> **TASK DATA**

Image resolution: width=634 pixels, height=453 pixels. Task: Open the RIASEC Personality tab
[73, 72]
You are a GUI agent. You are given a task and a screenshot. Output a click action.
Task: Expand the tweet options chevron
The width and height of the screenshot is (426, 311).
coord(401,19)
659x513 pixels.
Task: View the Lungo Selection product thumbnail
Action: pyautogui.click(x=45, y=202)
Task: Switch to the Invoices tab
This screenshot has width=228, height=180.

...

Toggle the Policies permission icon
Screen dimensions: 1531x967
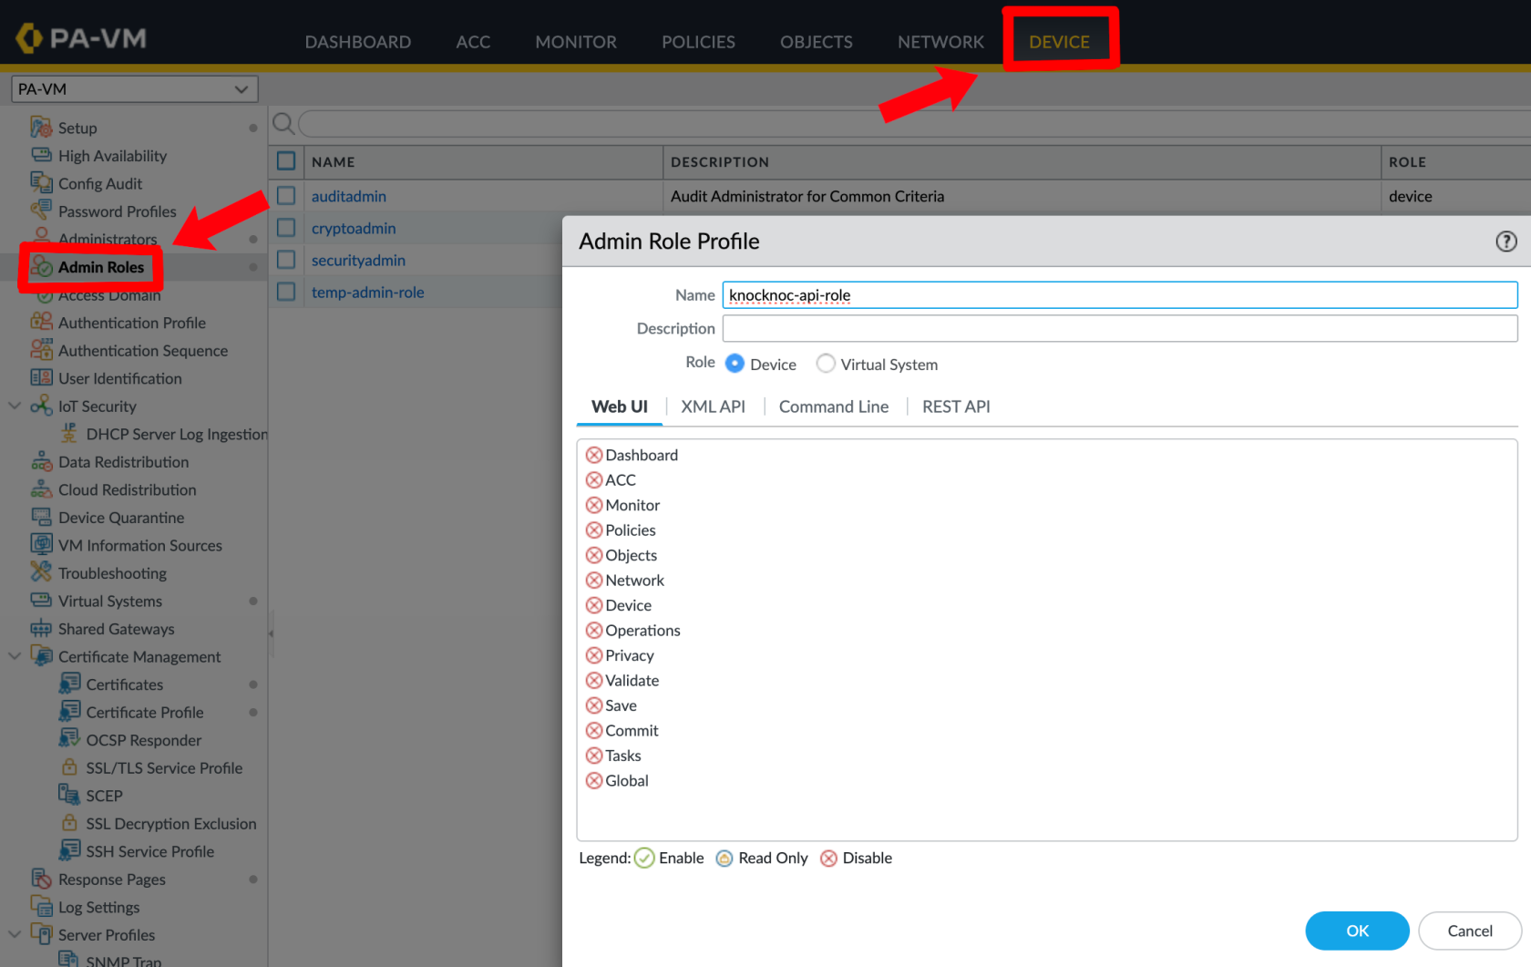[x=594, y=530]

> **WHAT THE TASK REQUIRES**
The lines to extract from the data above begin with the line containing "Image resolution: width=634" and end with the line containing "This screenshot has width=228, height=180.". Extract them exactly, including both.

> **EXERCISE RESPONSE**
Image resolution: width=634 pixels, height=453 pixels. Task: Open the RIASEC Personality tab
[73, 72]
You are a GUI agent. You are given a task and a screenshot. Output a click action.
Task: Expand the tweet options chevron
The width and height of the screenshot is (426, 311).
coord(401,19)
659x513 pixels.
Task: View the Lungo Selection product thumbnail
Action: pyautogui.click(x=45, y=202)
Task: Switch to the Invoices tab
This screenshot has width=228, height=180.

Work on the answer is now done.